The streaming and digital audience of 11.21 million viewers for Super Bowl LVI is an all-time high for the Super Bowl,
In 2015, 114.4 million people watched the Patriots defeat the Seahawks in Super Bowl 49, making it the most watched Super Bowl in history.
It is also the 2nd most-watched broadcast in US television history, behind the 1969 Apollo 11 moon landing.
That same year, 2015, Katy Perry’s halftime show featuring people in shark costumes, was watched by 118.5 million viewers.
The Super Bowl attracted 111.3 million viewers in 2017, but took a dip in 2018 when 103.4 million viewers watched Super Bowl 53.
But, CBS was quick to say that digital viewership of Super Bowl 53, including those who streamed the game on a computer or set-top box, reached a new record of 2.6 million people.
So, while television viewership has been off, digital streaming viewership has been growing and helping to offset traditional broadcast declines.

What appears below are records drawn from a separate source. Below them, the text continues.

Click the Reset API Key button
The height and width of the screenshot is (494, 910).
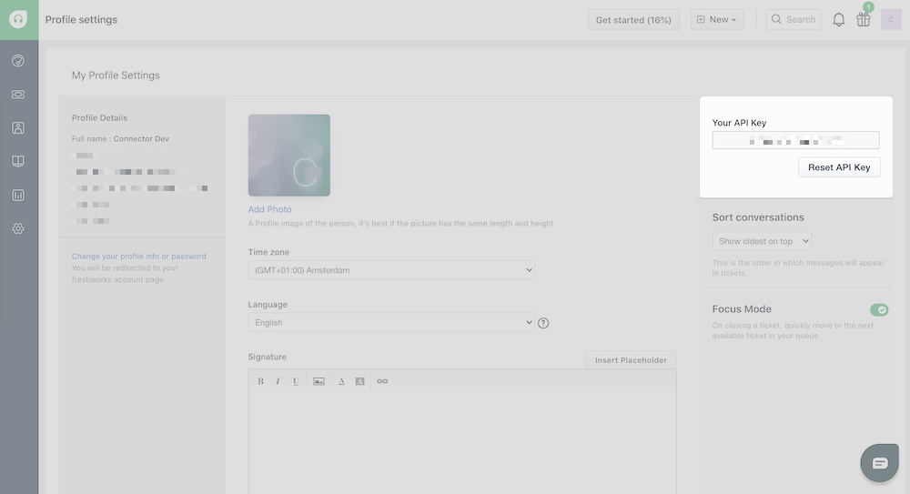[x=838, y=167]
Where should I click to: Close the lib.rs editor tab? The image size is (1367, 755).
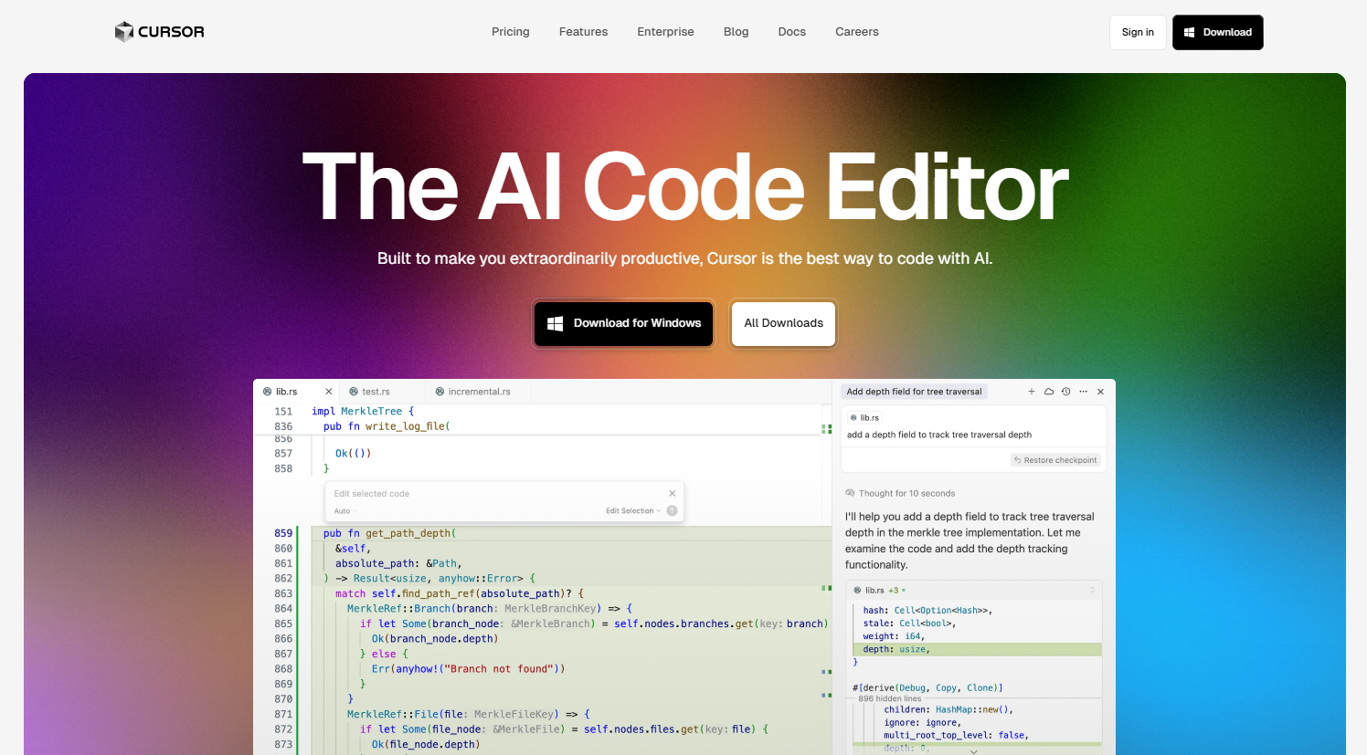click(x=328, y=391)
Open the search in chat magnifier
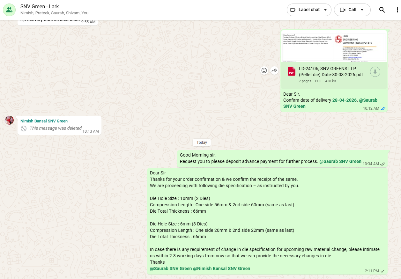The image size is (401, 279). tap(382, 10)
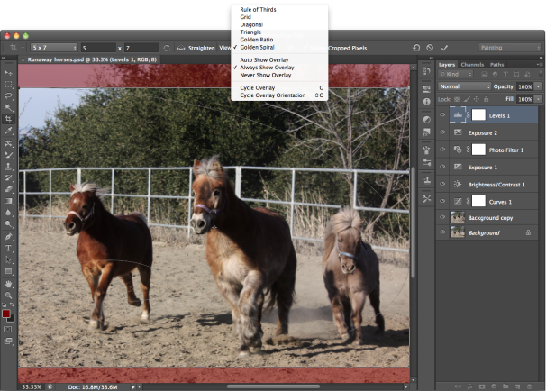Cancel the crop operation icon
546x391 pixels.
430,47
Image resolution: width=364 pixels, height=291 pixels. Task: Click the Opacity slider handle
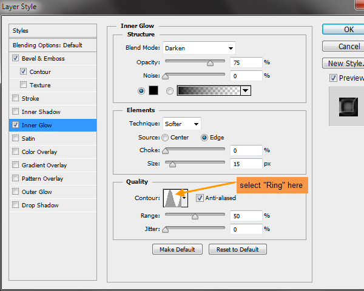point(210,62)
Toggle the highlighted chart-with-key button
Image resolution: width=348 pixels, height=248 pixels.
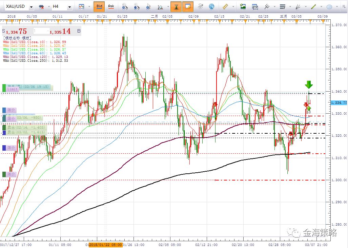(188, 6)
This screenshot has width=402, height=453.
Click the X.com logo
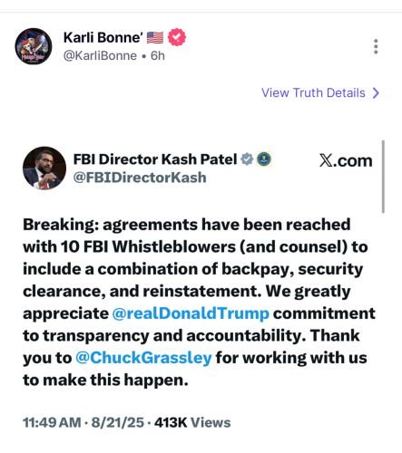(346, 160)
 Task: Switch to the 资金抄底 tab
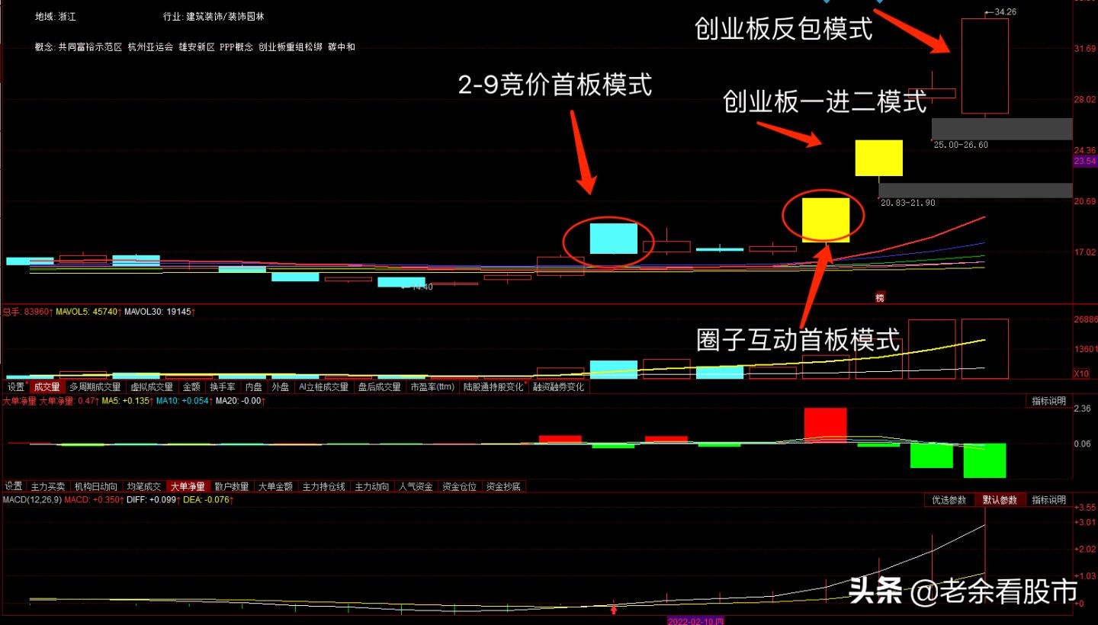504,486
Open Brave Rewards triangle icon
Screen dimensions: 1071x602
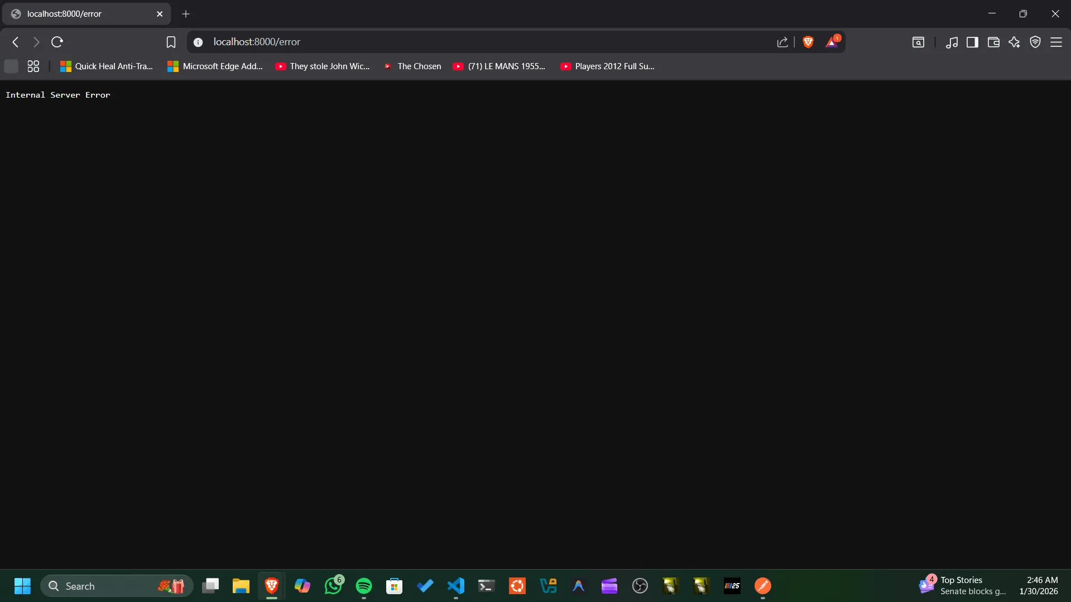click(832, 42)
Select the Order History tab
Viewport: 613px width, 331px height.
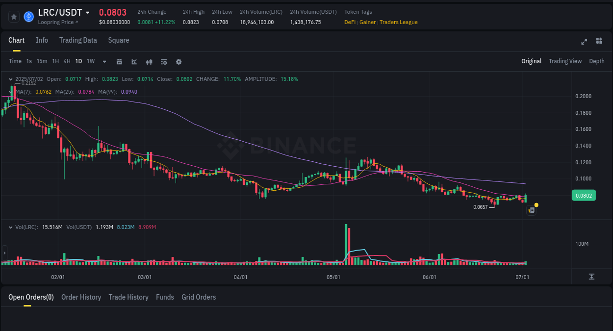click(x=81, y=297)
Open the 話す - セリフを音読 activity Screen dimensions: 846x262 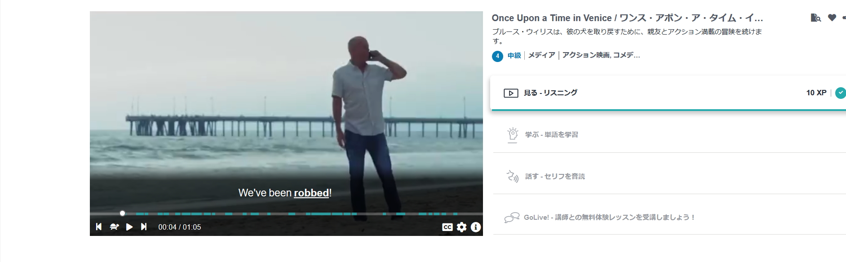pyautogui.click(x=669, y=176)
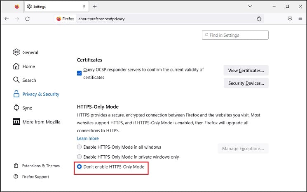This screenshot has height=192, width=307.
Task: Open a new tab with the plus icon
Action: click(x=95, y=7)

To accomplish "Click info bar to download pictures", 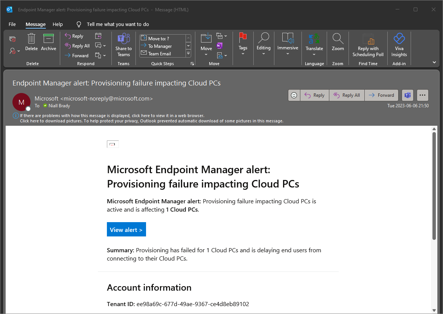I will coord(151,121).
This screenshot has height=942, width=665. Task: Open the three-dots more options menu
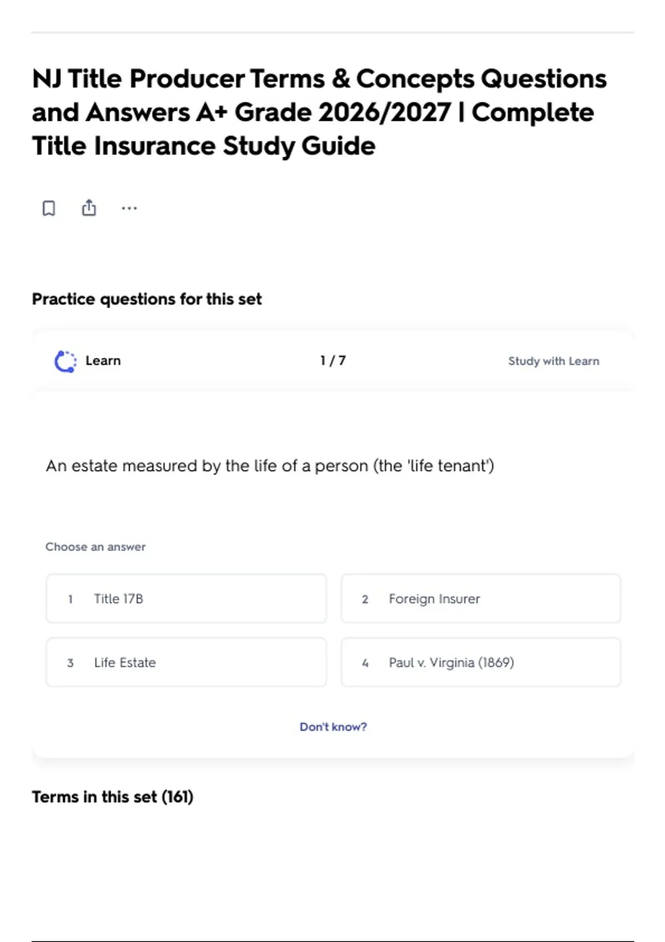coord(129,208)
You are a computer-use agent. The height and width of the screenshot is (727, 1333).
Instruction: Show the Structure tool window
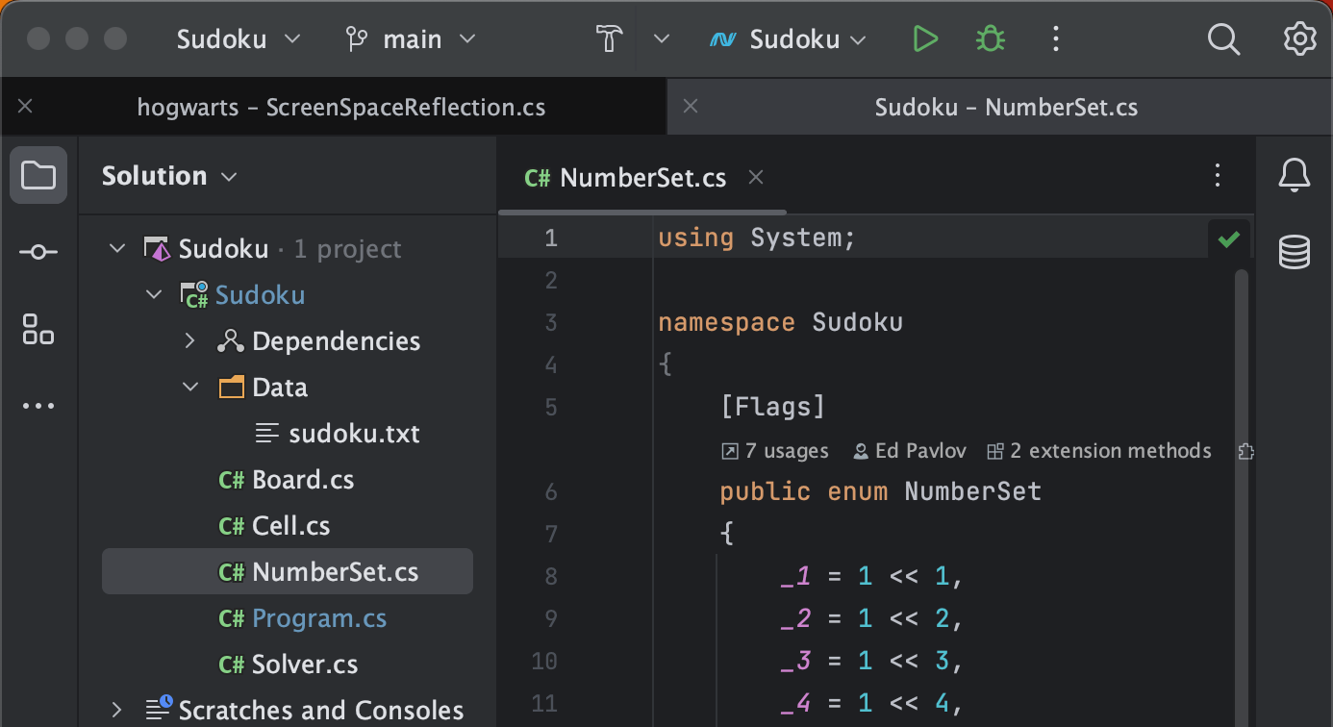[38, 329]
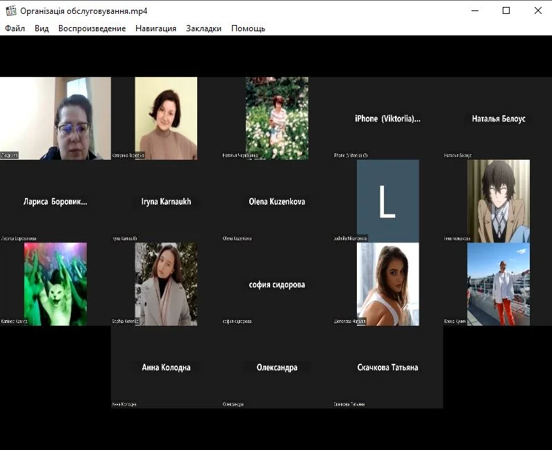Click the blue "L" avatar tile

pyautogui.click(x=387, y=201)
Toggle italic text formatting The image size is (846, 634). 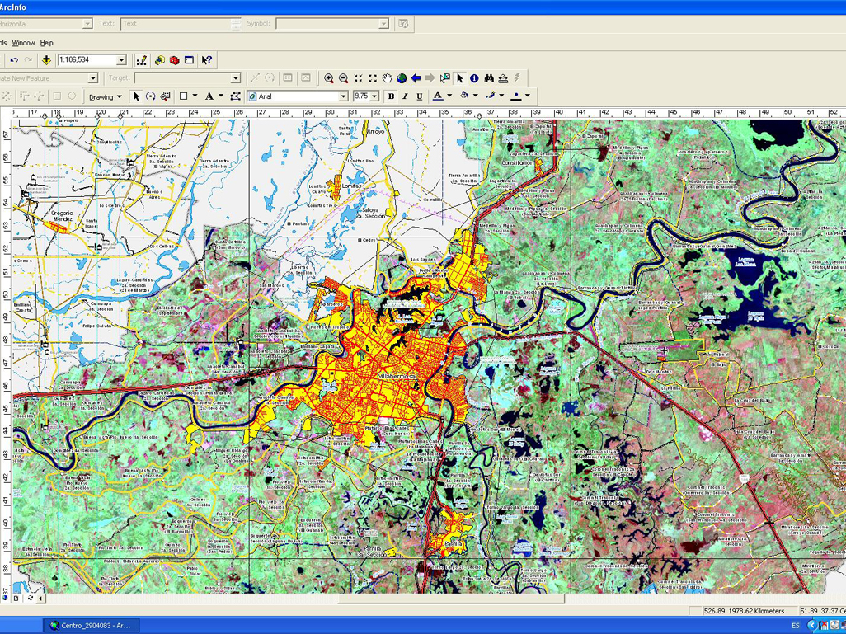point(406,96)
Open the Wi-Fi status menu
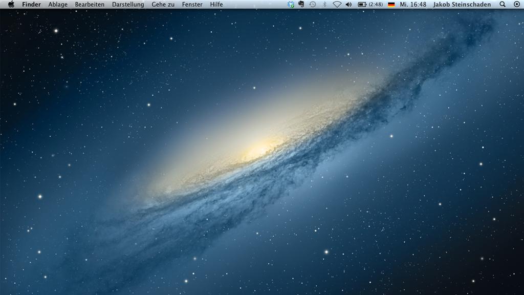 tap(337, 4)
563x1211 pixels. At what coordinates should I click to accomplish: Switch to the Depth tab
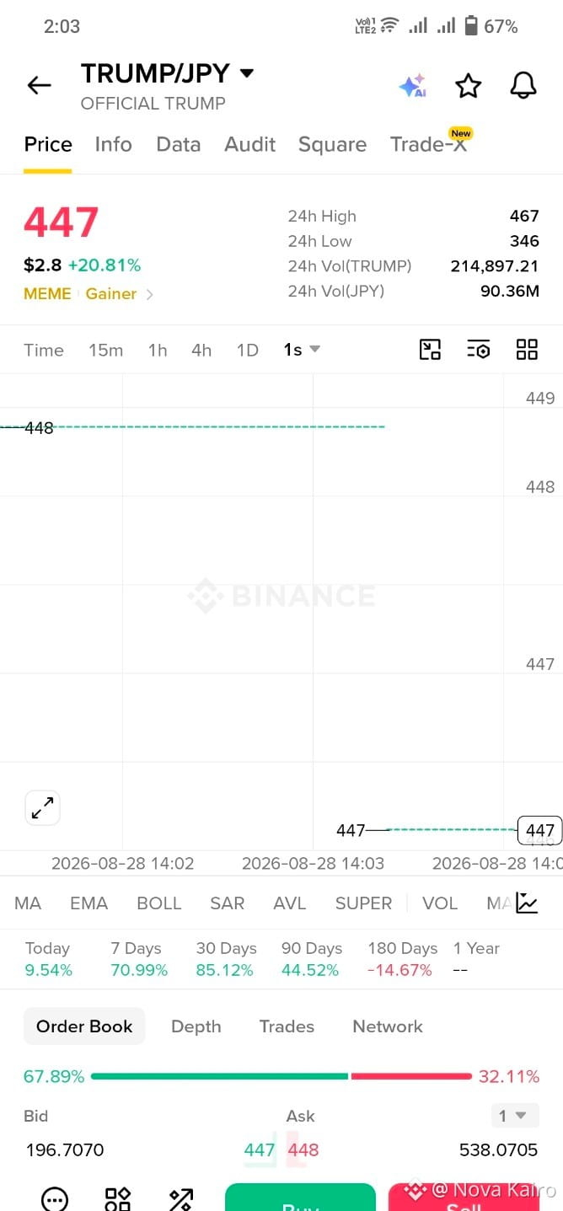(196, 1026)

The 2019 Super Bowl between the Rams and Patriots was watched by 98.2 million people. 98.2 million was the lowest since 2008, when 97.5 million tuned in.
The 2020 Super Bowl, featured the Kansas City Chiefs rally against the San Francisco 49ers in a fourth quarter comeback, was watched by 99.9 million viewers in the United States.
The 2021 Super Bowl attracted 96.4 million viewers. It’s the lowest watched Super Bowl since 2007, when the Indianapolis Colts played the Chicago Bears.
About 5.7 million people streamed the Super Bowl 2021, up from 3.4 million 2020.
2019 and 2020 are the two lowest back to back viewership number since 08 and 09. The 2021 Super Bowl will tell us if the lowered viewership is a correction, or a trend.
Except for 2018, and a regression in 2013, the TV audience had increased every year since 2005, when 84 million people watched. But ratings have dropped for each of the last four years.
Katy Perry’s Super Bowl 49 halftime performance was the most watched halftime show ever, with 118.5 million viewers.
While those numbers are great for the league and for advertising, the situation has evolved into a catch-22 for the league.
And I’m not coyly making a smooth allusion to two-time Super Bowl champion and Dallas Cowboys running back Emmitt Smith. Ok, yes I am.
The improvement of the home viewing experience of NFL games has been a growing concern for the league.
As a fan, why invest four to five hours of your life and several hundred dollars into leaving the comfort of the couch, to ultimately interact with bathrooms, and people, that feel like they haven’t been appropriately cleaned in decades?
The continuous shift in fan viewership will only become more of a threat to sport stadiums if they don’t improve the fan experience to keep up with evolving fan needs.
The University of Florida’s Sport Management program, created this infographic, which outlines changing fan preferences and the ways that stadiums across major sports leagues are working to meet these needs by undergoing major upgrades to their infrastructure and amenities.
Of note amongst the findings:
- In 2013, 17.3 billion dollars were spent on ticket sales for North American professional sports. That number is expected to rise to $19.7 billion by 2018.
- Professional football’s average attendance per game is the highest and more than doubles professional baseball, and triples professional basketball.
- 42.5% of fans want more, and better, parking facilities to manage traffic flow efficiently.
- 60.3% of fans want sports venues to improve Wi-Fi.
- The Super Bowl has never reached less than 61% of U.S. television viewership.
- Super Bowl 50 is the only game that has not used Roman numerals because NFL designers disliked how the Roman numeral for 50 – an L – looked.
- Super Bowl halftime performers don’t get paid. The NFL only covers producton costs. but, most acts receive a huge boost in sales. For example, Justin Timberlake’s music sales rose 534% following his 2018 halftime performance.